**Task goal**: Report each line from the listing that the string "agent" appears in.

====== Information provided

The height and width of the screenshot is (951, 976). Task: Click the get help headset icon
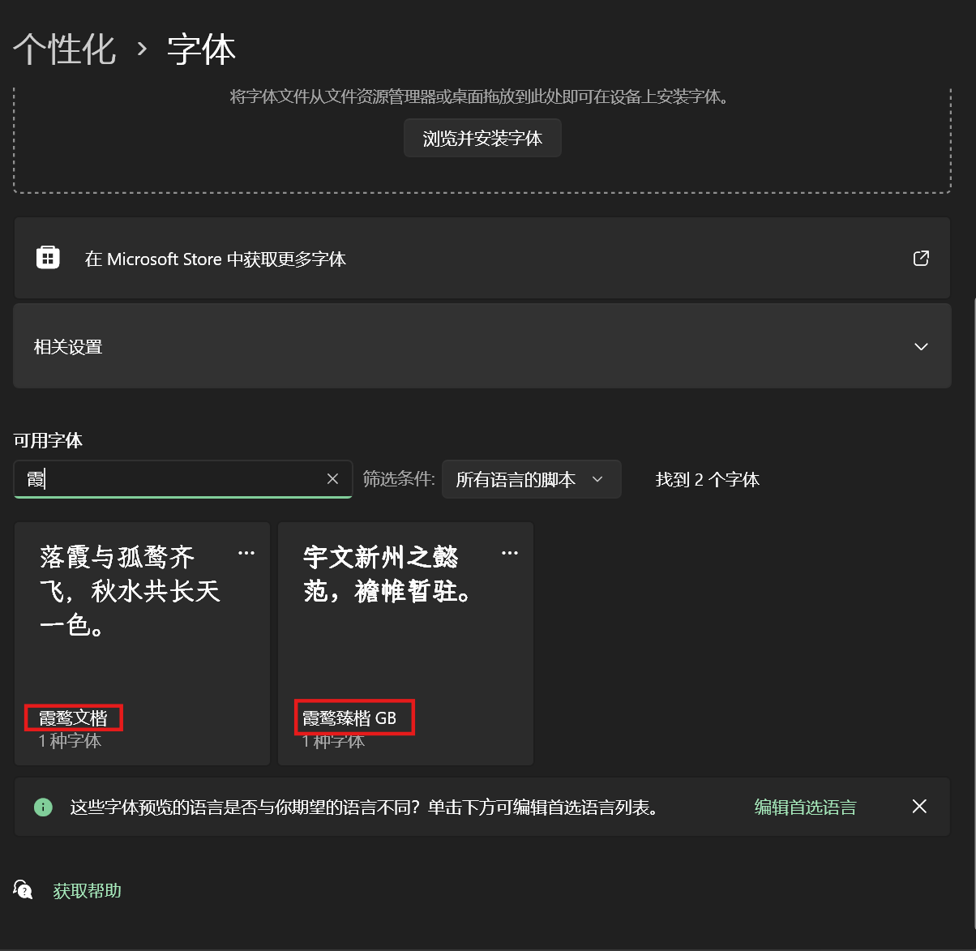coord(24,890)
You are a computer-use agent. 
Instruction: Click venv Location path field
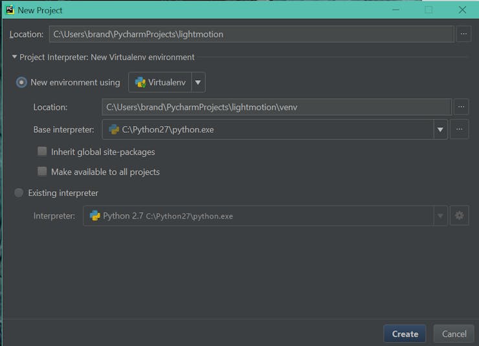[x=277, y=107]
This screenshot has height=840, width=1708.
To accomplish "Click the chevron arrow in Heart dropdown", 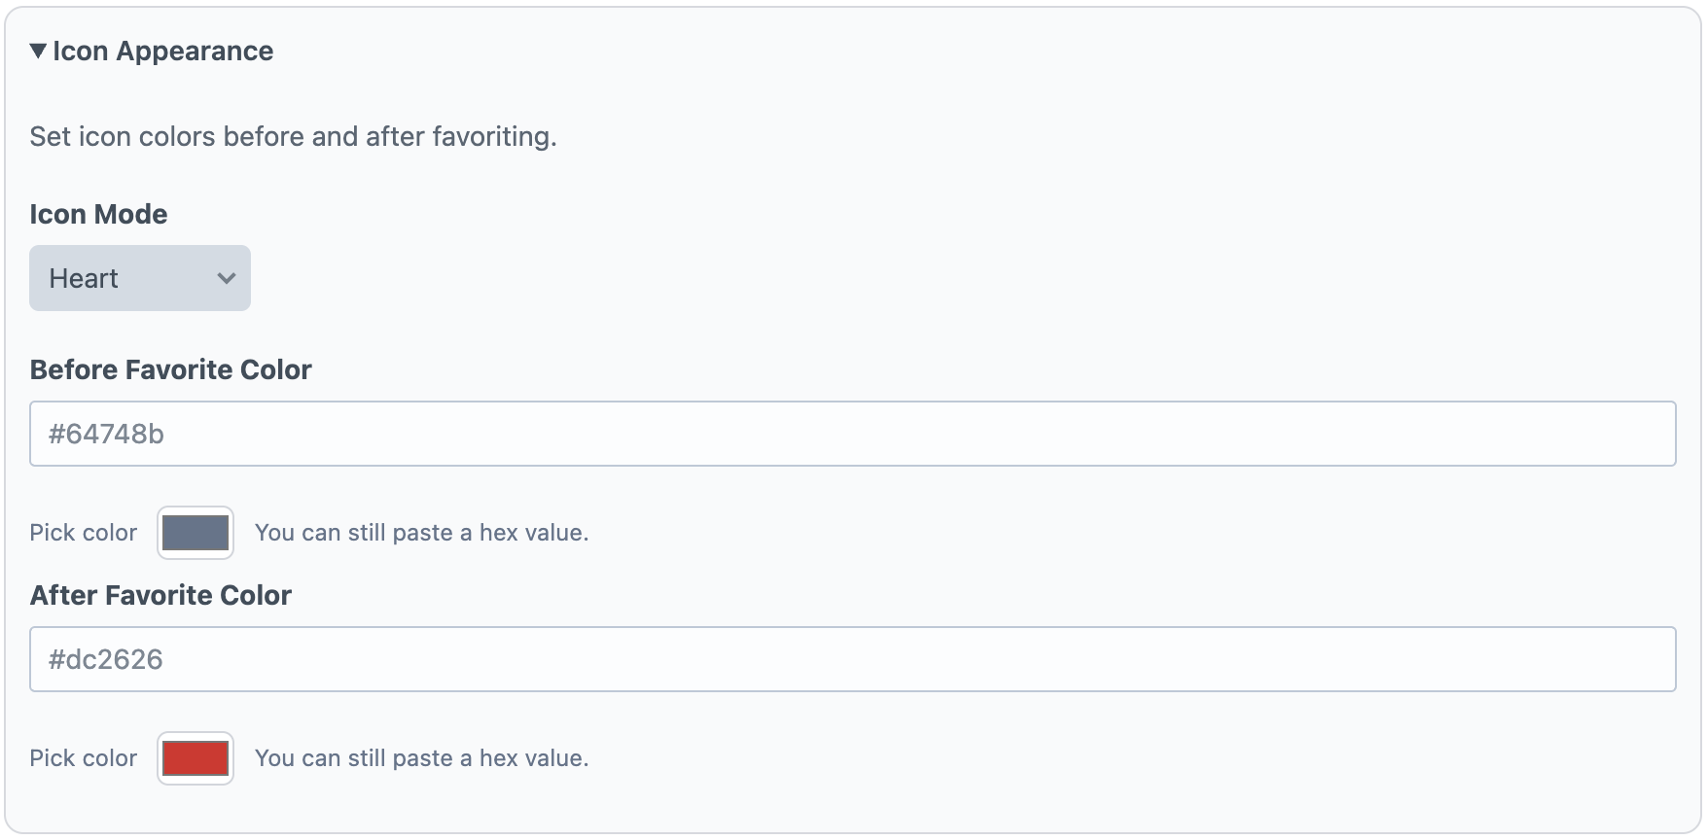I will click(x=227, y=278).
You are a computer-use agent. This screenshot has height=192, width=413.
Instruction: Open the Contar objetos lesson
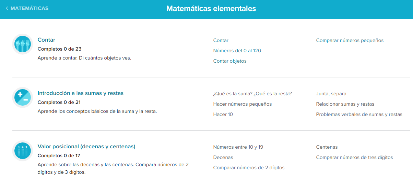click(230, 61)
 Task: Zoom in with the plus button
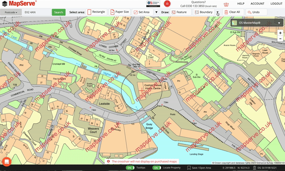tap(280, 33)
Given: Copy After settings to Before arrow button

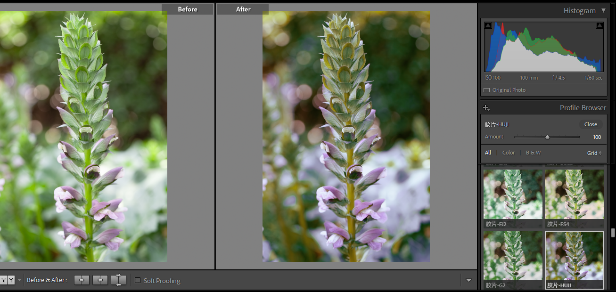Looking at the screenshot, I should point(100,280).
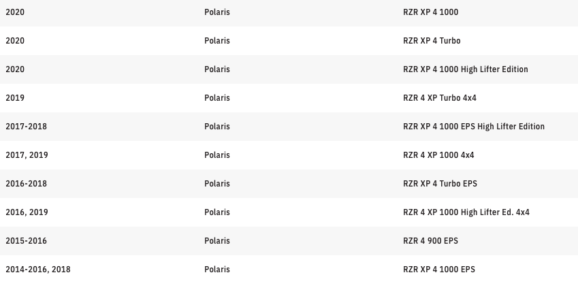Viewport: 578px width, 292px height.
Task: Select Polaris in the RZR XP 4 Turbo EPS row
Action: (217, 184)
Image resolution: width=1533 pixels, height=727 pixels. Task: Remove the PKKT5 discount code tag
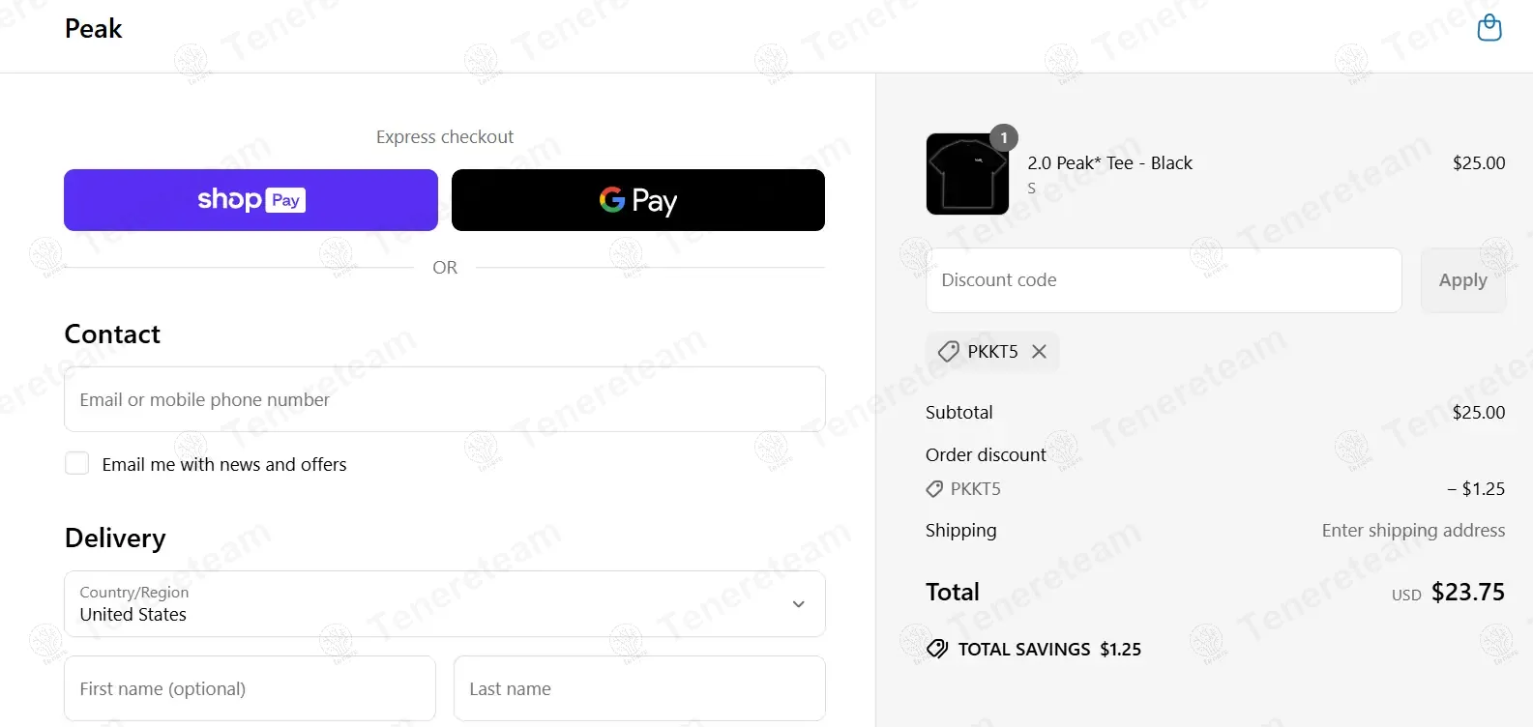pos(1039,352)
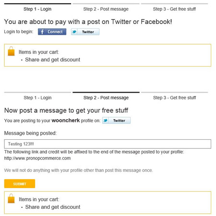Viewport: 216px width, 216px height.
Task: Click the Twitter bird icon next to 'wooncherk profile on'
Action: tap(106, 120)
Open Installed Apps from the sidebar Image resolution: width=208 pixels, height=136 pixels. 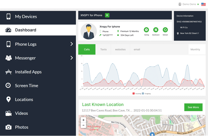pyautogui.click(x=28, y=72)
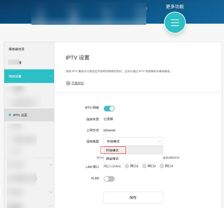Open the 更多功能 hamburger menu icon
The width and height of the screenshot is (224, 208).
[175, 23]
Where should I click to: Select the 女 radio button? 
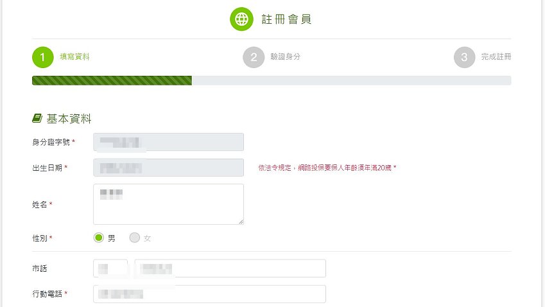[x=135, y=238]
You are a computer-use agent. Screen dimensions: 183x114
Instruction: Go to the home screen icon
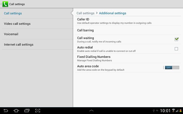[x=16, y=111]
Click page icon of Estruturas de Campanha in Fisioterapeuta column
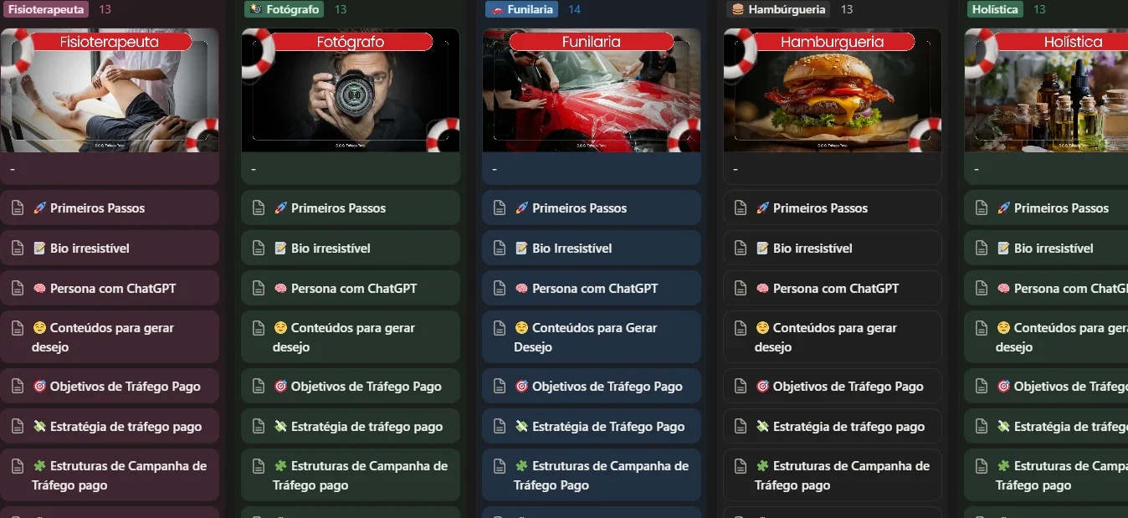This screenshot has width=1128, height=518. 18,466
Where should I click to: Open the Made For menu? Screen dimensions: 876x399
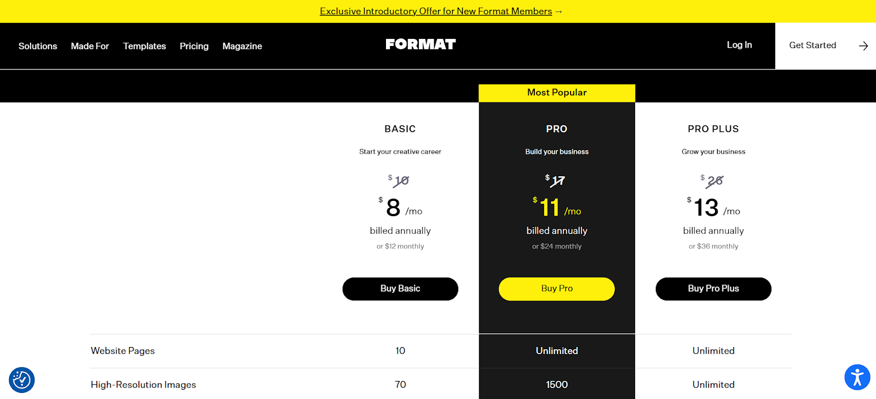tap(90, 46)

============

**Reply**:
You are a computer-use agent. 
You are a computer-use agent. This screenshot has height=192, width=413.
You are a computer-use agent. Screen dimensions: 183x114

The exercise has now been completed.